Dr. Wilmot notes that ultimately drugs that actually promote the remodeling of the nervous system may hold the golden key for truly helping fibromyalgia patients get better. In fact, many doctors currently involved in the treatment of this long-mysterious syndrome now think that "hope" and "healing" should definitely be key words in the patient's lexicon. "It's an exciting time," Dr. Wilmot says, echoing the sentiment expressed by other experts. "Very exciting indeed."

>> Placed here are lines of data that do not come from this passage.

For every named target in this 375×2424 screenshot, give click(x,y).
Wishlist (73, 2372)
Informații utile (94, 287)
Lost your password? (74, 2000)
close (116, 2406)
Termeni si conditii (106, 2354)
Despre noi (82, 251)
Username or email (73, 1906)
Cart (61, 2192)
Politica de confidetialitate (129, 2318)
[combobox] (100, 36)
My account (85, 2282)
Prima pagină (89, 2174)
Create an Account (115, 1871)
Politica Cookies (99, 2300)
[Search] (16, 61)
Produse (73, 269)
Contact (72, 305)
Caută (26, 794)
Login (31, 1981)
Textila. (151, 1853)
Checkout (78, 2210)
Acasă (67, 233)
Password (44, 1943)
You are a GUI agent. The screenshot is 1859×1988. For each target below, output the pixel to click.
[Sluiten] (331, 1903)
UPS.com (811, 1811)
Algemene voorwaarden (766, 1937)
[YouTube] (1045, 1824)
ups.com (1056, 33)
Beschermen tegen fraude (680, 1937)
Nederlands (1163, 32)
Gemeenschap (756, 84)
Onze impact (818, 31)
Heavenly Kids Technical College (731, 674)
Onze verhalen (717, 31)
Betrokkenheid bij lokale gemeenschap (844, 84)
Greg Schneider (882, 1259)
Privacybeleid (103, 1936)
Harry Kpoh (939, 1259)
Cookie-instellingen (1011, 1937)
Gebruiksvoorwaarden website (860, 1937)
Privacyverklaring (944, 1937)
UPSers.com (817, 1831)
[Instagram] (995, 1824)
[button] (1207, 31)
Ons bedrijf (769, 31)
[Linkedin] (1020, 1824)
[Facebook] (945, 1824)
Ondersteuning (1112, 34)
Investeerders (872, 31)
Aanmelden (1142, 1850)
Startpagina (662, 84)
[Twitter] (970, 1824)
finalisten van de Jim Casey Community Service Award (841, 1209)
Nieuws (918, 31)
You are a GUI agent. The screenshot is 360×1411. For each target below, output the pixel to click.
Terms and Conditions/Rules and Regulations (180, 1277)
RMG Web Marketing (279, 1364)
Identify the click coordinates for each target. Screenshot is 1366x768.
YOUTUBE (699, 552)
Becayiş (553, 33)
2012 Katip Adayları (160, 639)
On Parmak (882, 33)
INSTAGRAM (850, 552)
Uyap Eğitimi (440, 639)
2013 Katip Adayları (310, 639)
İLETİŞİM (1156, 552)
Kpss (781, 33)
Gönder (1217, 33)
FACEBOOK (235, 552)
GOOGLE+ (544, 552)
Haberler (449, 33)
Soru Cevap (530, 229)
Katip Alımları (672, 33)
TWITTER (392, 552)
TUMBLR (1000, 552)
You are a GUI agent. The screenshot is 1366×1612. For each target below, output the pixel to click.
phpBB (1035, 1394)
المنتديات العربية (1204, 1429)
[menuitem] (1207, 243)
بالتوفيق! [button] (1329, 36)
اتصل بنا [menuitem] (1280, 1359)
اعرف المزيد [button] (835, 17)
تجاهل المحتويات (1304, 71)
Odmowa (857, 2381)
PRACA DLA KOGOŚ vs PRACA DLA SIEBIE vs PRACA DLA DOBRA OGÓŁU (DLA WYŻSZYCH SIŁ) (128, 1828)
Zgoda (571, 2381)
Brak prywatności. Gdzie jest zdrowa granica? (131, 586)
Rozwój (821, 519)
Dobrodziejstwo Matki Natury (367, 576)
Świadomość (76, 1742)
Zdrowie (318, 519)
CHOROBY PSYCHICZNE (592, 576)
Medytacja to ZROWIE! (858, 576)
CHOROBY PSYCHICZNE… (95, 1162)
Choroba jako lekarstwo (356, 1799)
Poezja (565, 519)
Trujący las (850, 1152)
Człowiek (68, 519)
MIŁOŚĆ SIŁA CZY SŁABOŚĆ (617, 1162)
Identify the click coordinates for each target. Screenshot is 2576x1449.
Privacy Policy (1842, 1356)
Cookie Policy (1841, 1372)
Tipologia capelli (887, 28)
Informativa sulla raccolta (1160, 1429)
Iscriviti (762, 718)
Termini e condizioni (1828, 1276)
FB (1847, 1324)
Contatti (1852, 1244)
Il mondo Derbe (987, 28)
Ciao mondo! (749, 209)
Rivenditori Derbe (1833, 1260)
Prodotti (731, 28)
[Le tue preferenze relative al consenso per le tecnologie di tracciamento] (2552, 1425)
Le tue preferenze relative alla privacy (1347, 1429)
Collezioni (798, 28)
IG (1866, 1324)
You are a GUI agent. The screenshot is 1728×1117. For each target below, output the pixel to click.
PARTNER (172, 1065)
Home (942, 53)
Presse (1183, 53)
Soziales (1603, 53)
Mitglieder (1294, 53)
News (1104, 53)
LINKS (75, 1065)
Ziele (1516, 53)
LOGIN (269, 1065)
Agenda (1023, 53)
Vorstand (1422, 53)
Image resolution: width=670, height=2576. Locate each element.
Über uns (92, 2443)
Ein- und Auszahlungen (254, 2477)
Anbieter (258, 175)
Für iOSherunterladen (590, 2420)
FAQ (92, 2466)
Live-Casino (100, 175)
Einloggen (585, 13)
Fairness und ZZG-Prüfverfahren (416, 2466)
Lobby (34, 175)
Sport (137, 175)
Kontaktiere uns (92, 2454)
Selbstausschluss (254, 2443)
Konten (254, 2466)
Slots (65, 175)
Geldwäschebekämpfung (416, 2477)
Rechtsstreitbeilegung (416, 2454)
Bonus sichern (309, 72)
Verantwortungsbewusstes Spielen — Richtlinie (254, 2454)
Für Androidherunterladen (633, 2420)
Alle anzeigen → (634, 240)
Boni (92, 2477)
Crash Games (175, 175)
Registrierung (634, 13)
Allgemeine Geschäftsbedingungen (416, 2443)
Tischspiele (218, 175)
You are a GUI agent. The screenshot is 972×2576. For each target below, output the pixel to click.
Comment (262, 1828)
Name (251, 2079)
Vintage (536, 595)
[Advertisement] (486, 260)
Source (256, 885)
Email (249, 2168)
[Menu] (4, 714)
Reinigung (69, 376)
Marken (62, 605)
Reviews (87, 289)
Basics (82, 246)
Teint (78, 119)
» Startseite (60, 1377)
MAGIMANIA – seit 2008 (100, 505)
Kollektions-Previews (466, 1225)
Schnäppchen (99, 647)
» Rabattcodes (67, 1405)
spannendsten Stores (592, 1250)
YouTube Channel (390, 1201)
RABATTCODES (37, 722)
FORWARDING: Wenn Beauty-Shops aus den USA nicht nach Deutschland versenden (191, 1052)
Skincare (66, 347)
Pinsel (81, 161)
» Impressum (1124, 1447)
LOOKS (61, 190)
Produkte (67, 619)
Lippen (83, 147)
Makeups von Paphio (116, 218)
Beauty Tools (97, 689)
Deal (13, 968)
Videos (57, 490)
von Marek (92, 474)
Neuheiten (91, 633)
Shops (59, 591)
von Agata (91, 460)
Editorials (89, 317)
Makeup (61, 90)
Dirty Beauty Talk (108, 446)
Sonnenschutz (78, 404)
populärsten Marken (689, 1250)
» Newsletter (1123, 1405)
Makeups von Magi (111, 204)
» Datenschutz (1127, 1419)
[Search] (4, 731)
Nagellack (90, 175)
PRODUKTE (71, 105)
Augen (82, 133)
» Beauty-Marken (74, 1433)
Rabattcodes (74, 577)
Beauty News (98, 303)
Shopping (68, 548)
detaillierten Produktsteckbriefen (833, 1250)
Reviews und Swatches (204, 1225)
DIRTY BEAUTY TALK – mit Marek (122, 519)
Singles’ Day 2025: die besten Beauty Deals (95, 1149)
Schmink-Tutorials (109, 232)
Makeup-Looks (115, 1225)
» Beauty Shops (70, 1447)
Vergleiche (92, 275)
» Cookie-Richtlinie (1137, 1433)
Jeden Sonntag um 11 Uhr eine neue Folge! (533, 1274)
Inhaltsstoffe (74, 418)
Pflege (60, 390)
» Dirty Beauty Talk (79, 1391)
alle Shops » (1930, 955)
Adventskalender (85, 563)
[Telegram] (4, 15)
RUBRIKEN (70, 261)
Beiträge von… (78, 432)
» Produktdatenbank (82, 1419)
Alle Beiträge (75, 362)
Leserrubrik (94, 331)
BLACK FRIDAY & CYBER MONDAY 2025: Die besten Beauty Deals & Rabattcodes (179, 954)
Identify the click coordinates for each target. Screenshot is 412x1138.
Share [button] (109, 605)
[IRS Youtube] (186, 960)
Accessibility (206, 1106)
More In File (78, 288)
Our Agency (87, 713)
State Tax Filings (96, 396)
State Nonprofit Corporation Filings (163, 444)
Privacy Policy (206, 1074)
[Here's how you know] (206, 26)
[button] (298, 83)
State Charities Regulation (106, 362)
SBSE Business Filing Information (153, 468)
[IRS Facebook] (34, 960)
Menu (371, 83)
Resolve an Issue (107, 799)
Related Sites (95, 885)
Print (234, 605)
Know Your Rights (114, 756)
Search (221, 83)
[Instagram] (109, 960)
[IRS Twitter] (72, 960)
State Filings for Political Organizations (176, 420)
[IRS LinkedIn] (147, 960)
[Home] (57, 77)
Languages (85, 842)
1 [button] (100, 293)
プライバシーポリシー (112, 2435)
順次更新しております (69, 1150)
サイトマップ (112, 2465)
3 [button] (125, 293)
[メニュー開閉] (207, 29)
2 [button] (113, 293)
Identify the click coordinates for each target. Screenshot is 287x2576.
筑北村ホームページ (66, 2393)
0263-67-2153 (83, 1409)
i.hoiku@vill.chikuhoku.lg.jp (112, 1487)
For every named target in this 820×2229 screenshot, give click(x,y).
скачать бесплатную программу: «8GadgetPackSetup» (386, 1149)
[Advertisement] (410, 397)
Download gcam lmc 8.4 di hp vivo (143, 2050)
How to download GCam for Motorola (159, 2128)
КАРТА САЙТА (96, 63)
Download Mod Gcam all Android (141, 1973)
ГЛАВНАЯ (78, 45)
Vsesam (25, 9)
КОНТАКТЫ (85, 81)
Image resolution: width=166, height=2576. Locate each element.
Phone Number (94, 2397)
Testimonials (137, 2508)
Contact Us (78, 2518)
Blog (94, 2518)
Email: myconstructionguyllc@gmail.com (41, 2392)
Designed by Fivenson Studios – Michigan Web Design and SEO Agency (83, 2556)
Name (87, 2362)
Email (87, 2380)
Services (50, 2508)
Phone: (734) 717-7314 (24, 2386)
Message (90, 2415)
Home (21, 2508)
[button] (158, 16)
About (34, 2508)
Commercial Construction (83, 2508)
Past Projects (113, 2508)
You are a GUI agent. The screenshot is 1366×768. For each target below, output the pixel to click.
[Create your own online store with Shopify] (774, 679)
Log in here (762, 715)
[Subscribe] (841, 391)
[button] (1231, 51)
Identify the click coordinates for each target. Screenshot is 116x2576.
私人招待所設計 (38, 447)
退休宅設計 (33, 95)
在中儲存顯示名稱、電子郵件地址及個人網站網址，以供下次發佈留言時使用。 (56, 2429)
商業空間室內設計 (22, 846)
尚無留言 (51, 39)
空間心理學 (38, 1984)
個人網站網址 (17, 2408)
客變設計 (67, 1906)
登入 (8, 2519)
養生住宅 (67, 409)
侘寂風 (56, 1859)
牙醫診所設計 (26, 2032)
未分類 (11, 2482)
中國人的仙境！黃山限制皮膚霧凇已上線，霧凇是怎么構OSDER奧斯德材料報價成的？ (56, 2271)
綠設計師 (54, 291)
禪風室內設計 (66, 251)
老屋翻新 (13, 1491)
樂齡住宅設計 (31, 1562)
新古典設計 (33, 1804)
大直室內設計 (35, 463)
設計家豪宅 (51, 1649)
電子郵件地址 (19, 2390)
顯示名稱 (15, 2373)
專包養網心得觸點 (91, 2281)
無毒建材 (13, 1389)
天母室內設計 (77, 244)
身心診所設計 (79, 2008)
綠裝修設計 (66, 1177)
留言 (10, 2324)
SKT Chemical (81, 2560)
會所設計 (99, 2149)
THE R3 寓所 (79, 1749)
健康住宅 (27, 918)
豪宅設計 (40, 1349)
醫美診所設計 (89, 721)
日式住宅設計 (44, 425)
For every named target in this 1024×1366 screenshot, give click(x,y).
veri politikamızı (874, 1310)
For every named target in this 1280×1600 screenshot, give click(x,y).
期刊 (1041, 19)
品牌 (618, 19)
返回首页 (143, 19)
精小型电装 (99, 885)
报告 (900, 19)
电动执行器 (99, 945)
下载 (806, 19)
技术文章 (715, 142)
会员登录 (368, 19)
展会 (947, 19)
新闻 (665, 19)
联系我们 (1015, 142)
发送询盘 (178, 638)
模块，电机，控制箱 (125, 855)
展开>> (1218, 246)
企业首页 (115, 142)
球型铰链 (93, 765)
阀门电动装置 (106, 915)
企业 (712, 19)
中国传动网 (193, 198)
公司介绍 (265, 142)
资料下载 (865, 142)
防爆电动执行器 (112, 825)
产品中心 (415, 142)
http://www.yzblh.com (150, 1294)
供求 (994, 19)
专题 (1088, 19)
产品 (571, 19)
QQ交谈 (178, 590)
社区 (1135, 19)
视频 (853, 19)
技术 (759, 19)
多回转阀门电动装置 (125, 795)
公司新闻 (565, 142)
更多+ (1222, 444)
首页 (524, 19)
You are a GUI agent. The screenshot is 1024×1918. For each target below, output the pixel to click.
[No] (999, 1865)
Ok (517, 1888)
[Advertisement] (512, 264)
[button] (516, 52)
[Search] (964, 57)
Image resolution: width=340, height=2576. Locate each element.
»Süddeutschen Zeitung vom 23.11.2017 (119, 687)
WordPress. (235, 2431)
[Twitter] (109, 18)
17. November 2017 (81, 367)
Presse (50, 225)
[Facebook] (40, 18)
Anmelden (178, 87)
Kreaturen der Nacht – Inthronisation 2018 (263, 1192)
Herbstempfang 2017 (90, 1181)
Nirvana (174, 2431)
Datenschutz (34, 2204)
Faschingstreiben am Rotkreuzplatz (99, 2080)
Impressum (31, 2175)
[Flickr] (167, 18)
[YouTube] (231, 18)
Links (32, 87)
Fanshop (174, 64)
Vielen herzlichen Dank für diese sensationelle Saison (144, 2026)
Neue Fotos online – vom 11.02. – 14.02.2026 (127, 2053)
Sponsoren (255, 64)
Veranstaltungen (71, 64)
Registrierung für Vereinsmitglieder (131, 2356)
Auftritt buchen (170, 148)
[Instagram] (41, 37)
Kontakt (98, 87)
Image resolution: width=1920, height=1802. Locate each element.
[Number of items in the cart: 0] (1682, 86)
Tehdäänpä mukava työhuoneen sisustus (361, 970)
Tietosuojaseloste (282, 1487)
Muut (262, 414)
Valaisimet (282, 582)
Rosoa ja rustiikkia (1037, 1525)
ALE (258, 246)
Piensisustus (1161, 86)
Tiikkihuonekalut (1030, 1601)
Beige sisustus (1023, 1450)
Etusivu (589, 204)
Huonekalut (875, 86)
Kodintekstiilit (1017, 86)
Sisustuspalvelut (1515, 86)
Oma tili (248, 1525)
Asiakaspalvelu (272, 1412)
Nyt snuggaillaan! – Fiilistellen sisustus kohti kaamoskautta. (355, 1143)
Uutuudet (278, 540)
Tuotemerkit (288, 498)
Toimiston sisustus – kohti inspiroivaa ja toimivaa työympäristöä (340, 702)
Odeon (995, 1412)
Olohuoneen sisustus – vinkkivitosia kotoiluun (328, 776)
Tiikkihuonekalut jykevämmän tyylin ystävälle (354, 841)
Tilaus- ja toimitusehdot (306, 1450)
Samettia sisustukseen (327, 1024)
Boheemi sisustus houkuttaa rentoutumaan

Practical steps you can take
The following action items may give you a jump-start in relieving symptoms:

 Find effective pain relief. Experts say that it's critical that pain be controlled as soon as possible, so that pain patterns do not become embedded, sleep can resume, and ultimately healing can occur. A pain management practitioner can be invaluable.  Deal with sleep issues. Getting a decent night's sleep is absolutely critical to healing. Ask your doctor about taking a muscle relaxant, like cyclobenzaprine (Flexeril) or a sleep-inducing antidepressant such as amitriptyline (Elavil) to promote sleep. The unique antidepressant drug trazodone (Desyrel), which helps balance serotonin levels, is both sedating and gentle.  Seek out an exercise specialist Typically the best multidisciplinary pain centers have exercise specialists on staff, and they can provide detailed advice on which exercises to do--these might include yoga stretches or Pilates strengthening. (See the WholeHealthMD Reference Library entries on personal trainer/exercise specialist.)  Assess where you are. Take a few hours to reflect about how fibromyalgia is affecting you and your life, and then try to recall what the months were like psychologically before you developed painful symptoms. Consider how you're feeling physically today as a message from your body asking you to make some changes. Now, with "hope" and "healing" in mind, take some steps to get yourself back on track again.